__Rows from a screen grounding dataset__

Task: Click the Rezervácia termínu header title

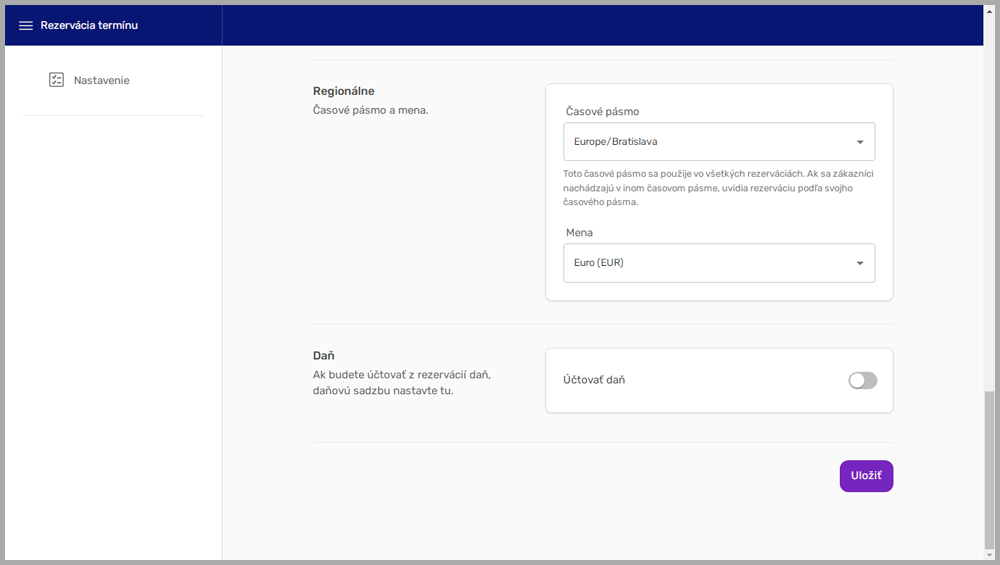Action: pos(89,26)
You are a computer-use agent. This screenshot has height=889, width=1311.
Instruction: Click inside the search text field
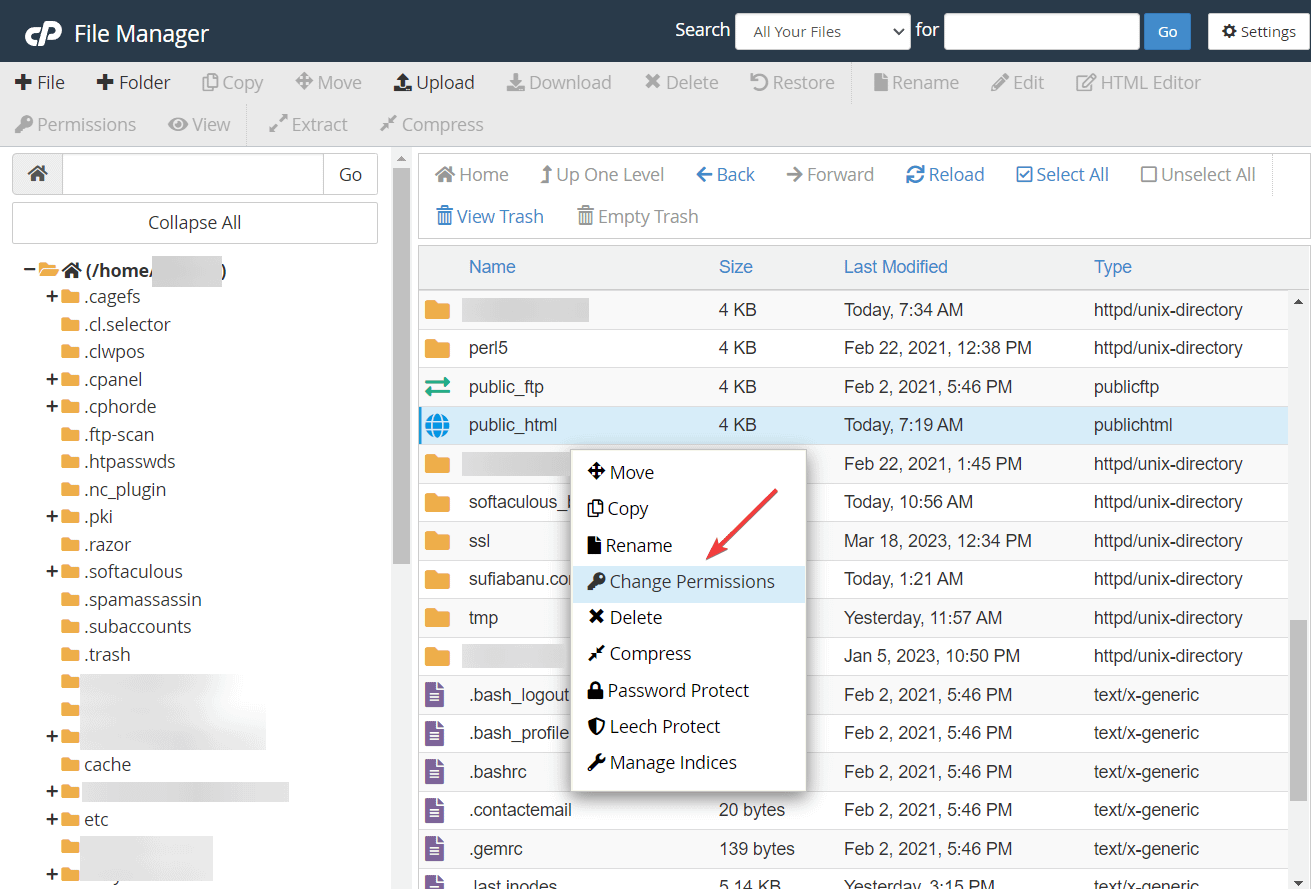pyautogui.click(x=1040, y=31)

--

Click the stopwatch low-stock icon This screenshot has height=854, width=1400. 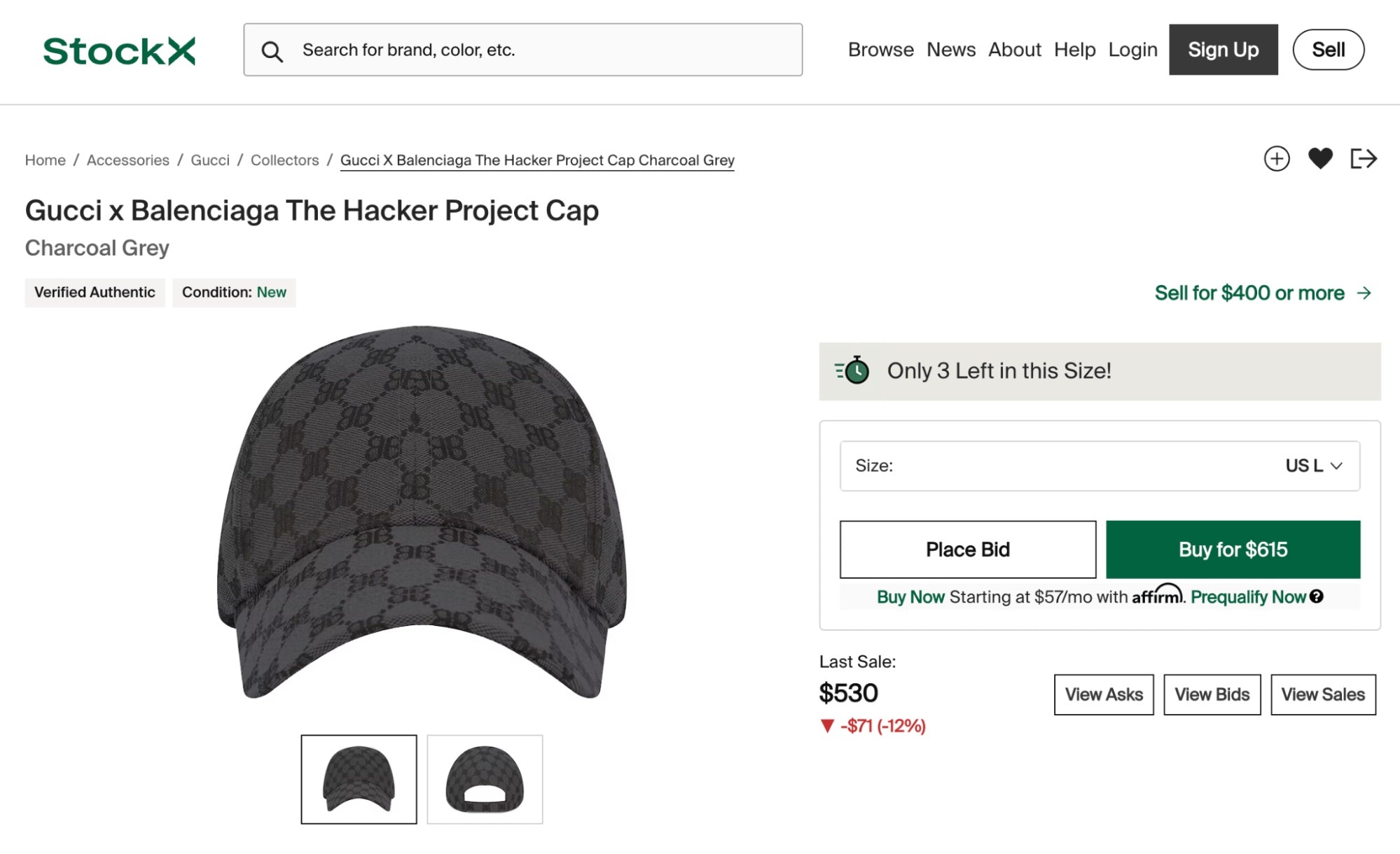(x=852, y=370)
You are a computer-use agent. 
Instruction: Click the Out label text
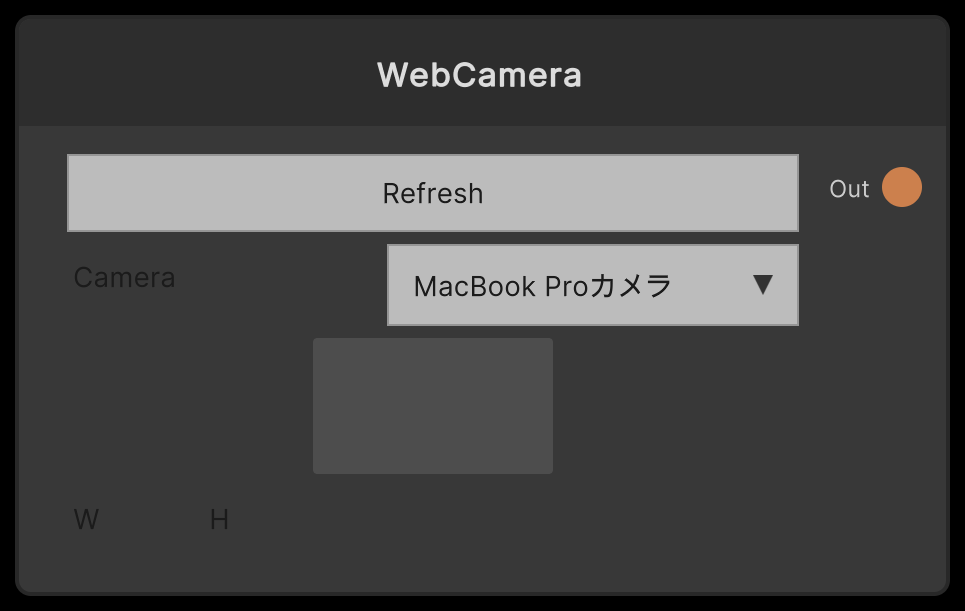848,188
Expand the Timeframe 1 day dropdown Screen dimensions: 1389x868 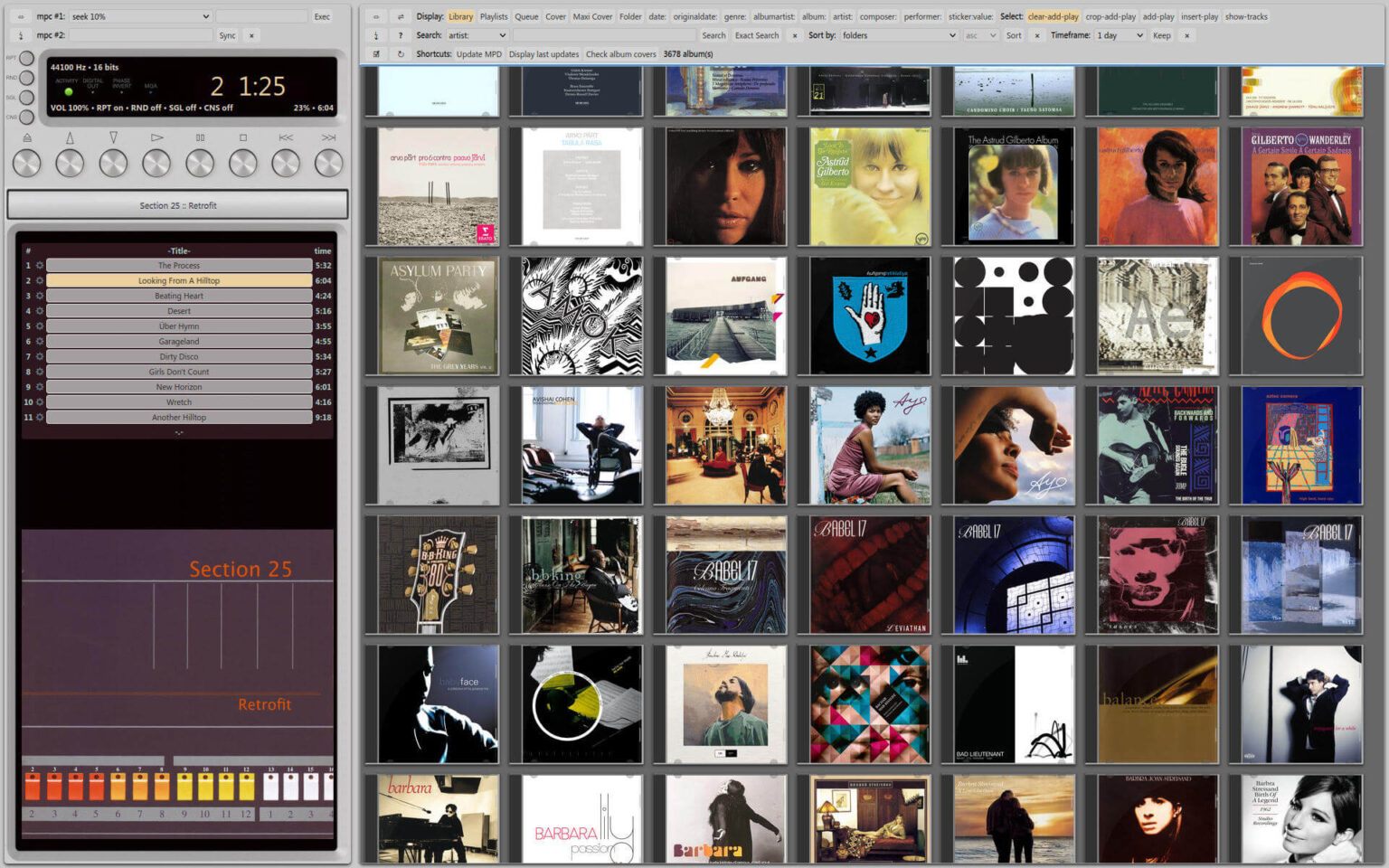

__SET EXERCISE__
Copy down everything from the line with "You are a computer-use agent. This" through the line with "pyautogui.click(x=1040, y=31)", word for word. Leave out the pictures.

__ANSWER TO THIS EXERCISE__
You are a computer-use agent. This screenshot has height=889, width=1311.
Instruction: Click inside the search text field
pyautogui.click(x=1040, y=31)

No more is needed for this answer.